任务要求: 把下方关于不可变推理单元的文章中的这句话译成英文：“我们选择使用 ONNX (Open Neural Network Exchange) 格式作为模型交付的标准，因为它具备跨平台的优良特性，并且在 .NET 中有微软官方支持的高性能运行时 Microsoft.ML.OnnxRuntime。”

原文:
构建不可变推理单元以 Packer 和 ASP.NET Core 赋能 Kubeflow 服务

MLOps

文章字数: 3.8k

阅读时长: 17 分

团队的 MLOps 平台最近遇到了一个棘手的瓶颈。我们的模型训练环境是清一色的 Python 技术栈，但绝大部分线上业务系统都构建在 .NET 之上。这就导致了一个持续的矛盾：当数据科学家交付一个 pickle 文件或一组 .py 脚本时，工程团队需要将其翻译、封装，甚至重写为 C#，以便集成到现有的 ASP.NET Core 服务中。这个转换过程不仅耗时，还频繁引入难以追踪的细微偏差，导致线上推理结果与离线评估指标对不上。更糟糕的是，Python 依赖环境的脆弱性，让“在我机器上能跑”成了挥之不去的魔咒。

我们需要一个方案，既能保留 .NET 在生产环境中的性能和生态优势，又能彻底解决模型交付的一致性问题。思路逐渐清晰：将模型、运行时、依赖和推理代码，作为一个整体，打包成一个原子化的、不可变的部署单元。这个单元一经构建，其内部的一切便被“冻结”，无论在测试、预发还是生产环境，行为都将完全一致。这便是不可变基础设施理念在模型服务领域的延伸——“不可变推理单元”。

为了实现这个构想，我们最终的技术选型是 Packer、ASP.NET Core 和 Kubeflow 的组合。Packer 负责创建这个不可变的“单元”（具体为 Docker 镜像）；ASP.NET Core 作为高性能的推理服务器；而 Kubeflow（具体说是 KServe）则作为我们标准的模型部署与管理平台。这个方案的核心挑战在于，如何让这个非典型的、由 .NET 驱动的推理单元，无缝地融入以 Python 为主流的 Kubeflow 生态。

第一步：打造坚固的 ASP.NET Core 推理内核

我们的目标不是做一个简单的玩具服务，而是要构建一个能在生产环境中稳定运行的推理 API。这意味着除了核心的预测逻辑，还必须考虑配置、日志、健康检查和并发性能。

我们选择使用 ONNX (Open Neural Network Exchange) 格式作为模型交付的标准，因为它具备跨平台的优良特性，并且在 .NET 中有微软官方支持的高性能运行时 Microsoft.ML.OnnxRuntime。

以下是推理服务的核心代码结构。它没有多余的业务逻辑，只专注于一件事：高效、稳定地执行 ONNX 模型推理。

Program.cs - 应用入口与服务配置

using Microsoft.AspNetCore.Builder;
using Microsoft.Extensions.DependencyInjection;
using Microsoft.Extensions.Hosting;
using Microsoft.Extensions.Logging;
using Microsoft.ML.OnnxRuntime;
using Serilog;
using System.IO;
using System.Reflection;

// Production-ready logging setup with Serilog
Log.Logger = new LoggerConfiguration()
    .MinimumLevel.Information()
    .Enrich.FromLogContext()
    .WriteTo.Console(outputTemplate: "[{Timestamp:HH:mm:ss} {Level:u3}] {Message:lj}{NewLine}{Exception}")
    .CreateLogger();

var builder = WebApplication.CreateBuilder(args);

// Replace default logger with Serilog
builder.Host.UseSerilog();

// Register the ONNX inference session as a singleton.
// This is critical for performance, as model loading and session initialization
// are expensive operations that should only happen once at startup.
builder.Services.AddSingleton<InferenceSession>(sp =>
{
    var logger = sp.GetRequiredService<ILogger<Program>>();
    
    // In a real project, this path should come from configuration (IConfiguration).
    // For this immutable unit, we bake it directly into the image at a known location.
    var modelPath = Path.Combine(AppContext.BaseDirectory, "model", "model.onnx");
    
    if (!File.Exists(modelPath))

数据摘录:
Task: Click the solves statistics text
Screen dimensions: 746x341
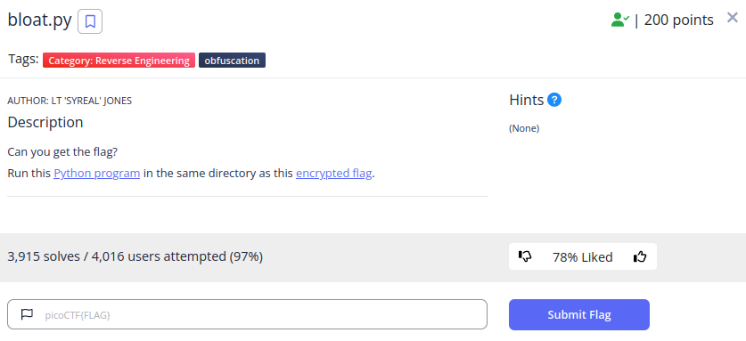Action: [x=135, y=256]
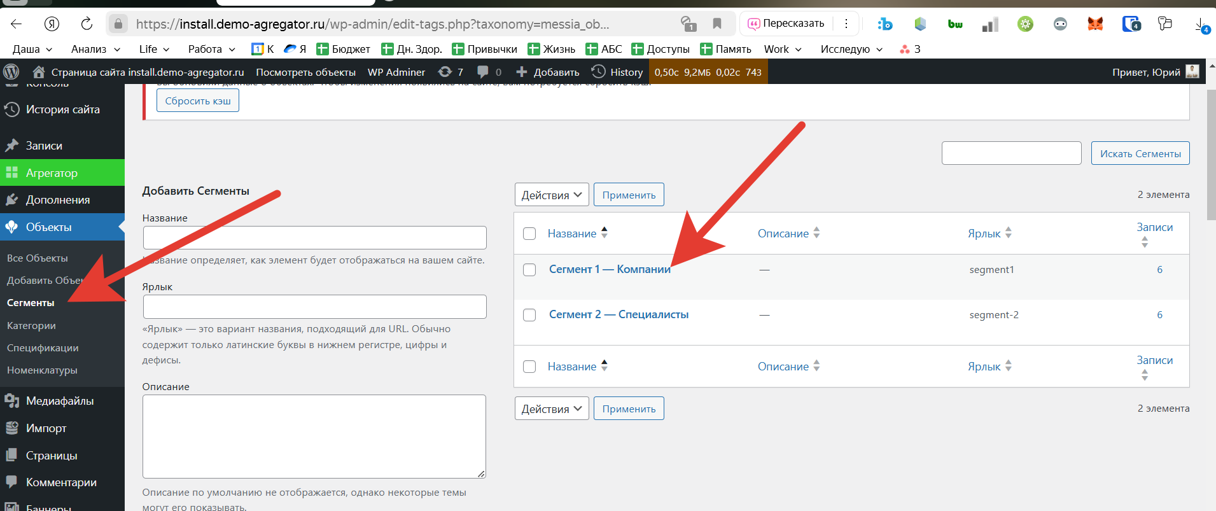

练习输出: We chose the ONNX (Open Neural Network Exchange) format as the standard for model delivery because it has excellent cross-platform characteristics, and in .NET it has a high-performance runtime officially supported by Microsoft, Microsoft.ML.OnnxRuntime.